[Exercise details]: Here is the task for the listing below: output exactly the lines from the one containing "Open the Square feed icon" through the one containing "Instruction: Click the", and leave out the pictures.

[Task inputs]:
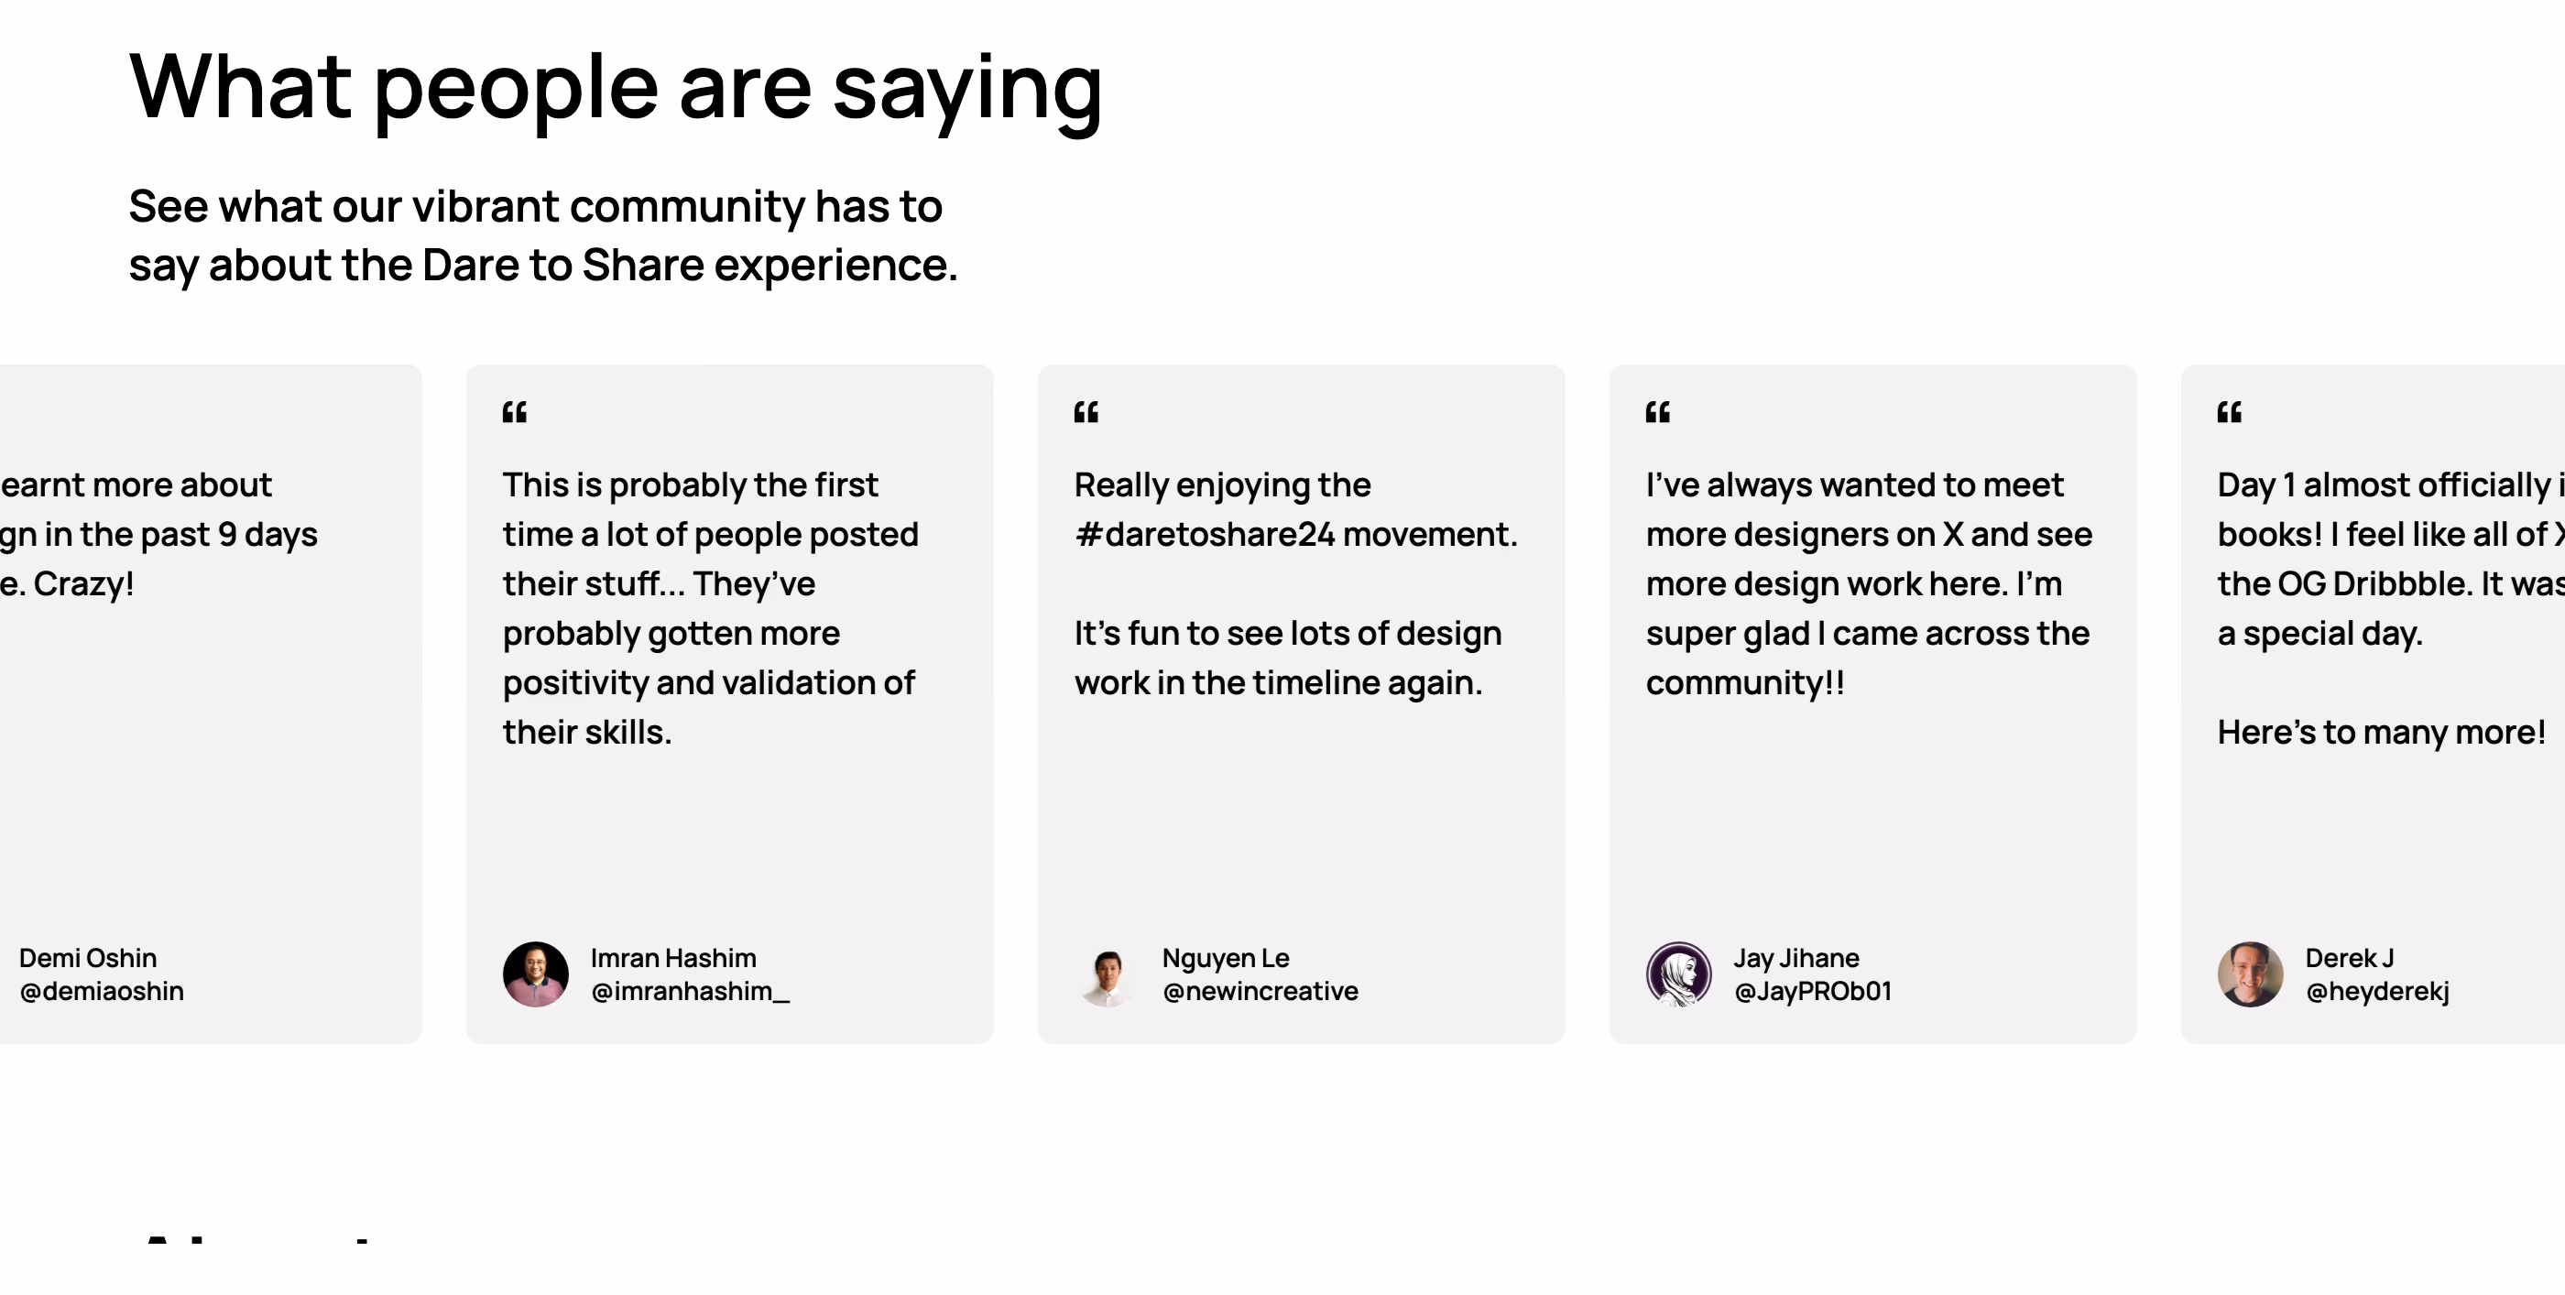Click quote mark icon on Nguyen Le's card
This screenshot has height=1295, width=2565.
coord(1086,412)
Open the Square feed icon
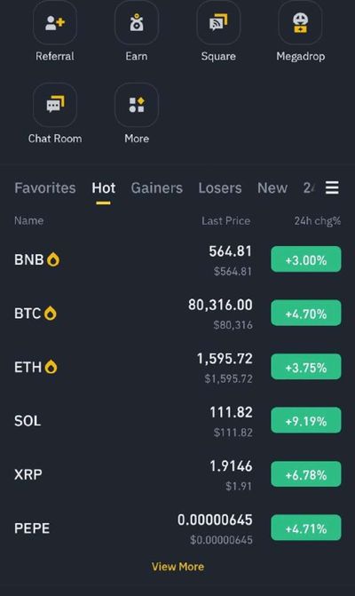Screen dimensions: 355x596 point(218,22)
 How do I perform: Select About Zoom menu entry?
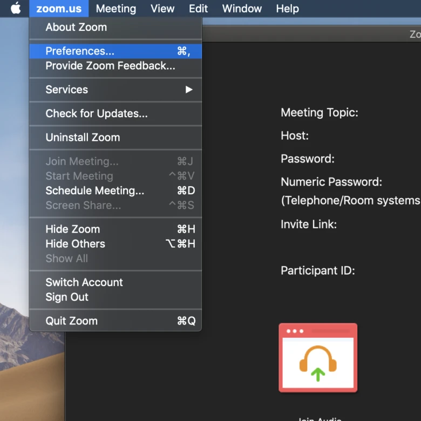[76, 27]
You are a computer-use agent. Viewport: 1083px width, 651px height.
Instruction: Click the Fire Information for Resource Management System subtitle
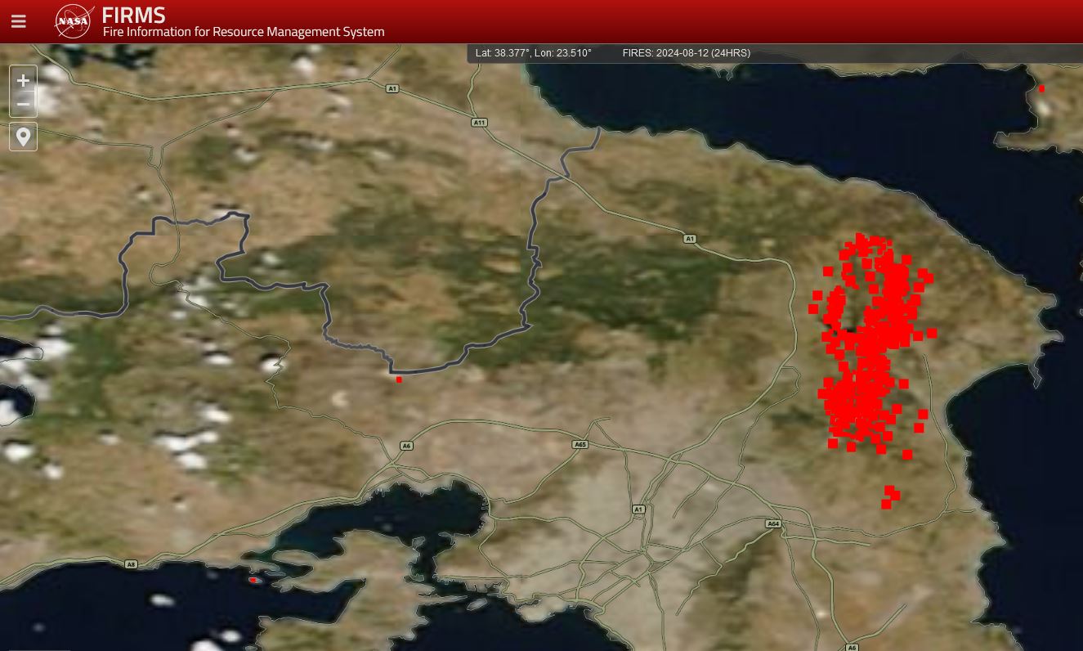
==
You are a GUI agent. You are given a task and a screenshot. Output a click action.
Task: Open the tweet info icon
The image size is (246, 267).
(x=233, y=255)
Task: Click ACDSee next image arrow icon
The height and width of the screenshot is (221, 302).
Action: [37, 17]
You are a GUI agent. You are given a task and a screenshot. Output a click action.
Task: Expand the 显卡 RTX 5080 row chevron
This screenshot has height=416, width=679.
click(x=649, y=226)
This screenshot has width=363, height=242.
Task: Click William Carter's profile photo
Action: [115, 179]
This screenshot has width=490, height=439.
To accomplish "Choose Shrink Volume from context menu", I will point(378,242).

[Solution to this problem]:
Open the Square feed icon
Screen dimensions: 355x596 point(218,22)
 How do I perform: Select About Zoom menu entry?
[76, 27]
You are a computer-use agent. Viewport: 1083px width, 651px height.
Instruction: Click the Fire Information for Resource Management System subtitle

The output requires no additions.